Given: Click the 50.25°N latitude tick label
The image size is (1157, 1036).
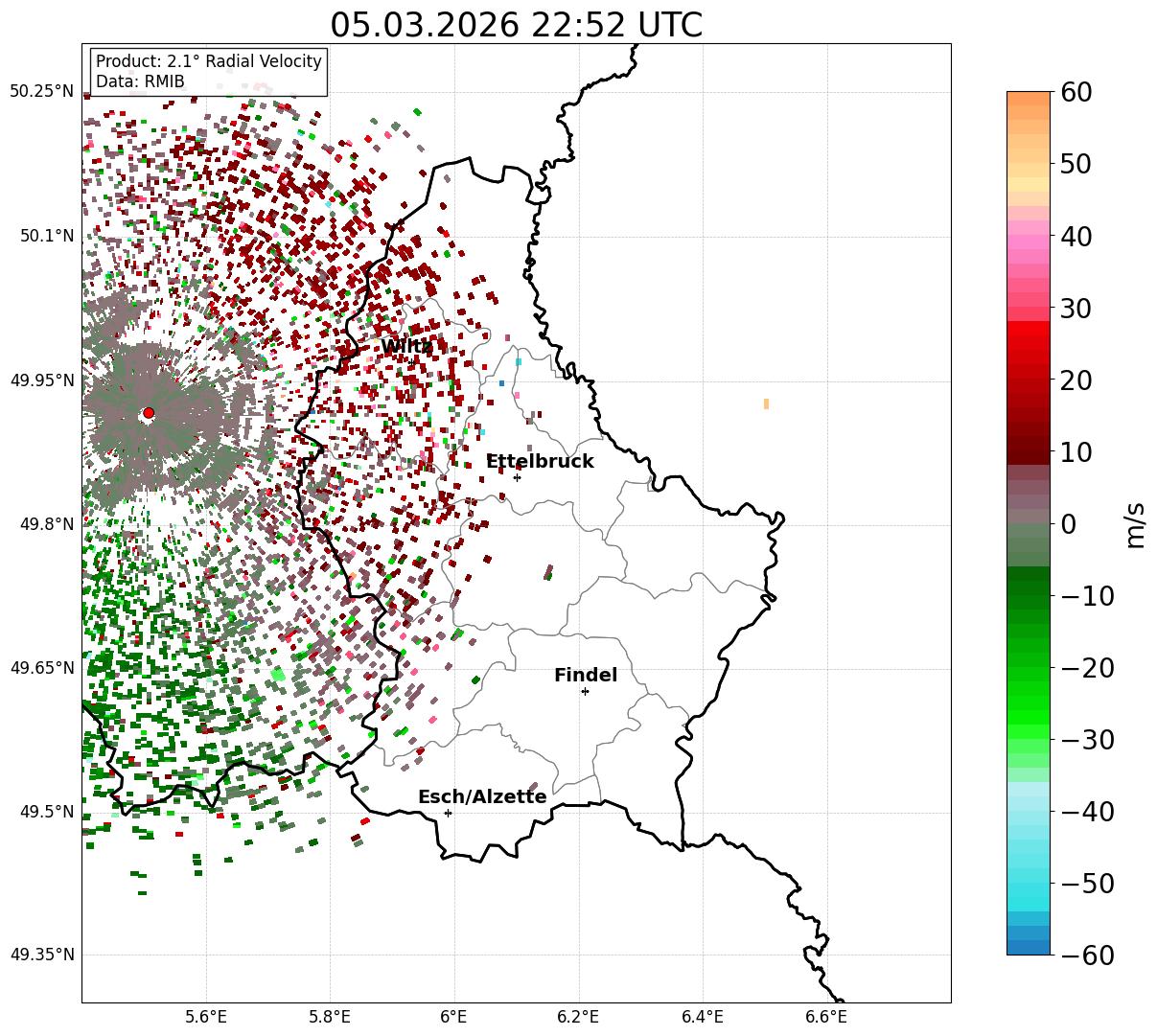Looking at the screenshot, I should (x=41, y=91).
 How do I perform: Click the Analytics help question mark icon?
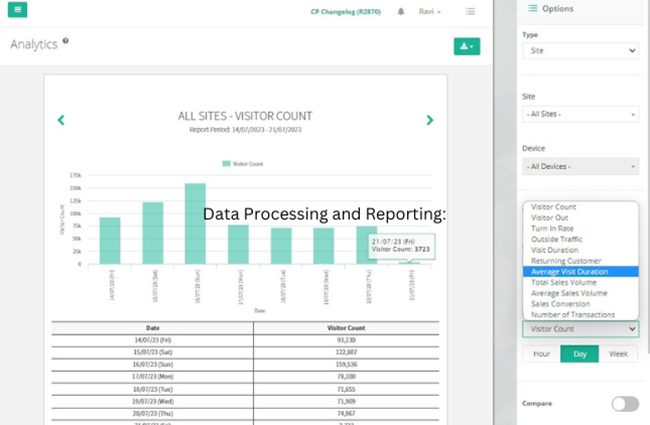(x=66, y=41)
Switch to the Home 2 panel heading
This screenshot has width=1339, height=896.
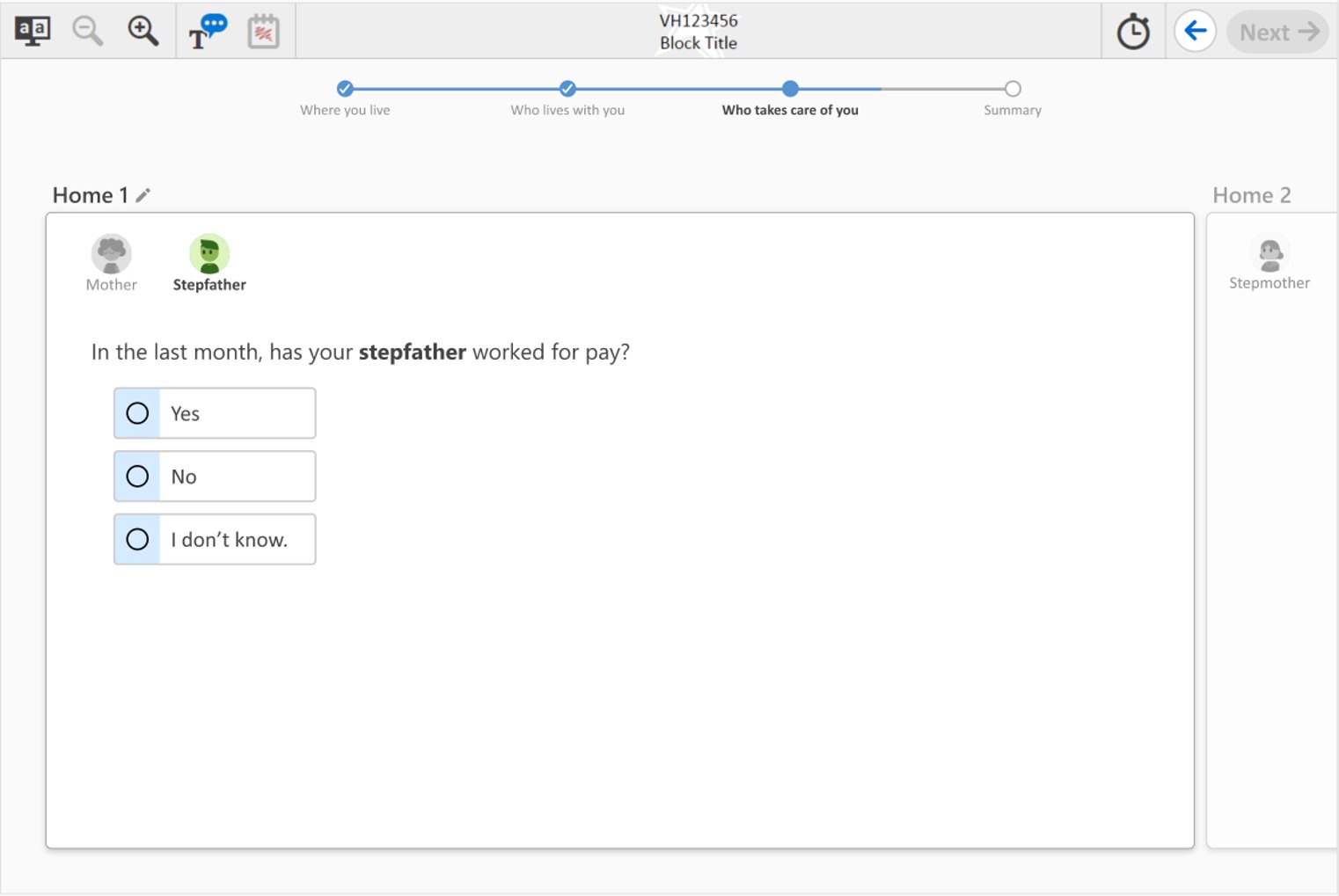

━━━

### Activity
Print the listing again exactly as it appears, except for the pictures, which stay out.

### Exercise response
Given: Click the 50.25°N latitude tick label
The image size is (1157, 1036).
Looking at the screenshot, I should (x=41, y=91).
 How do I perform: Click the Analytics help question mark icon?
(x=66, y=41)
Switch to the Home 2 panel heading
This screenshot has width=1339, height=896.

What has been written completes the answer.